I agree. Users shouldn't be allowed to choose a name that already exists as a community. But it would be a shame if communities could not be created because a user with that name already exists.

[–] rglullis@communick.news 3 points 1 month ago (1 children)

I think this is yet-another reason to have a separation between users and communities at the instance/domain level.

Setting up a server should require one top-level domain and two subdomains:

  • https://myserver.com/ would be for webfinger and the actual backend.
  • https://groups.myserver.com/ would be the subdomain for the AS2.Group actors
  • https://people.myserver.com/ would be the subdomain for the AS2.Person actor
[–] nutomic@lemmy.ml 1 points 1 month ago (1 children)

This would make instance creation too complicated.

[–] rglullis@communick.news 1 points 1 month ago* (last edited 1 month ago)

It could be an optional feature.

By default, users and communities share the namespace so they can not have the same name. But if you as an admin want to let users and communities with the same handle (the "as:preferredUsername"), then you need to add two CNAMEs that point to the same domain of the backend, and add these to lemmy.hjson, so that the backend can know how to generate actor ids.

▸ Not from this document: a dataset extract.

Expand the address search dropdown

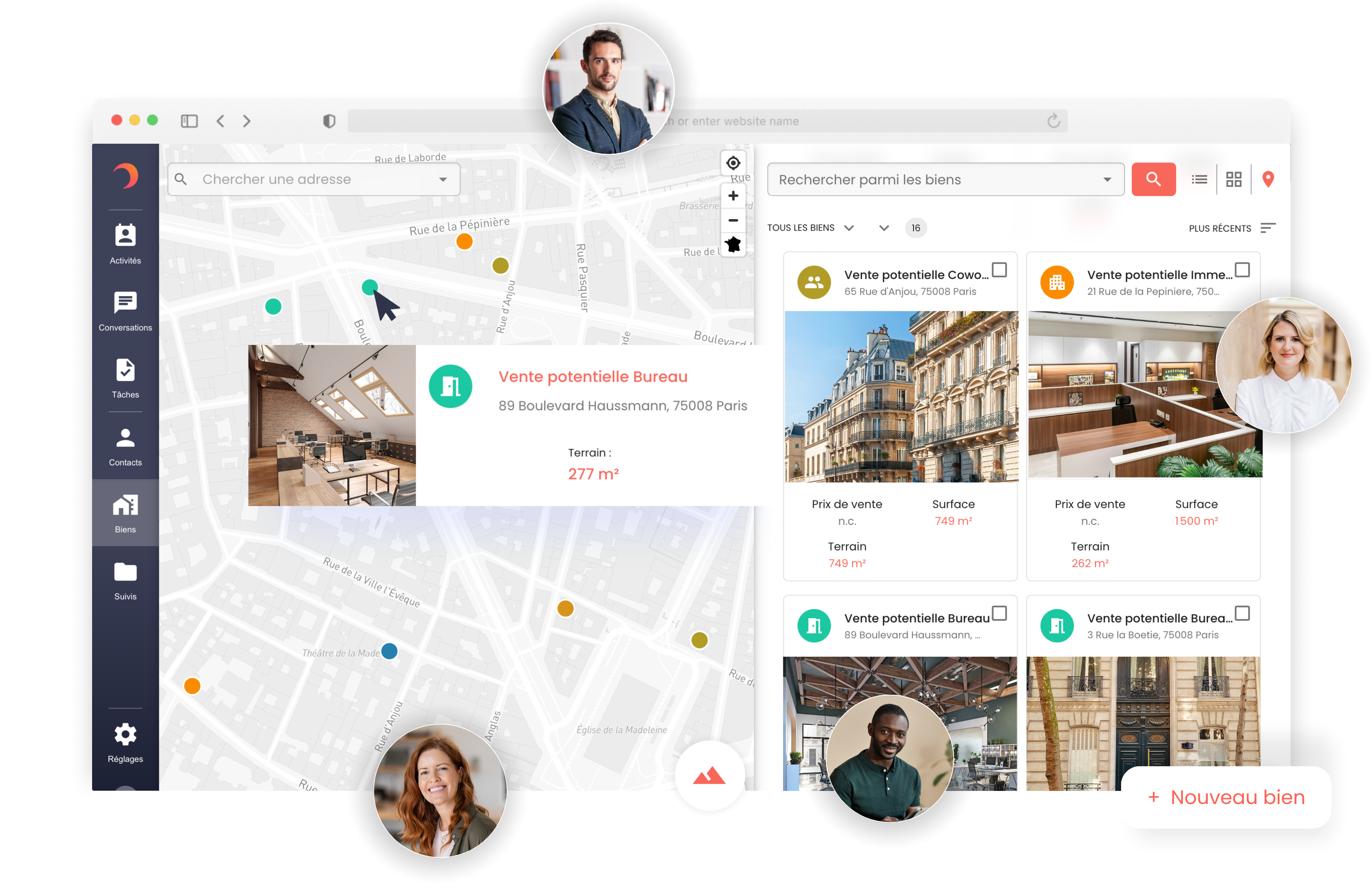(442, 179)
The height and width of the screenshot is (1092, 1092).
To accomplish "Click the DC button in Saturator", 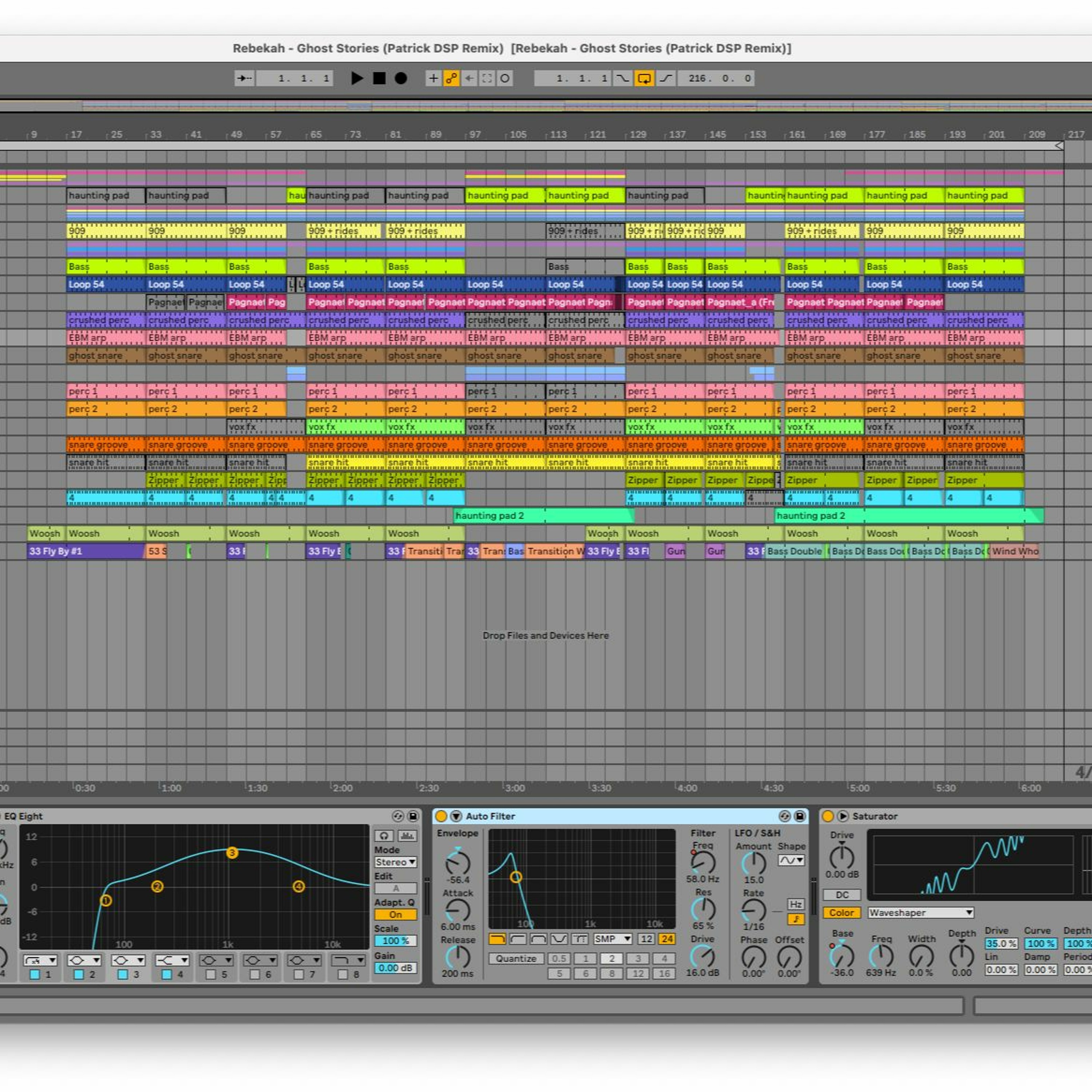I will point(842,895).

Of course, this still wouldn't let mastodon users to find the actors by querying "username@myserver", but at least they would be able to know they can find "@username@people.myserver" and @username@groups.myserver".

[–] nutomic@lemmy.ml 1 points 1 month ago

Its intentionally in this order because Mastodon prioritizes the last item (ie the community). If the order was changed, it would be impossible for Mastodon users to interact with a community where a user with the same name exists.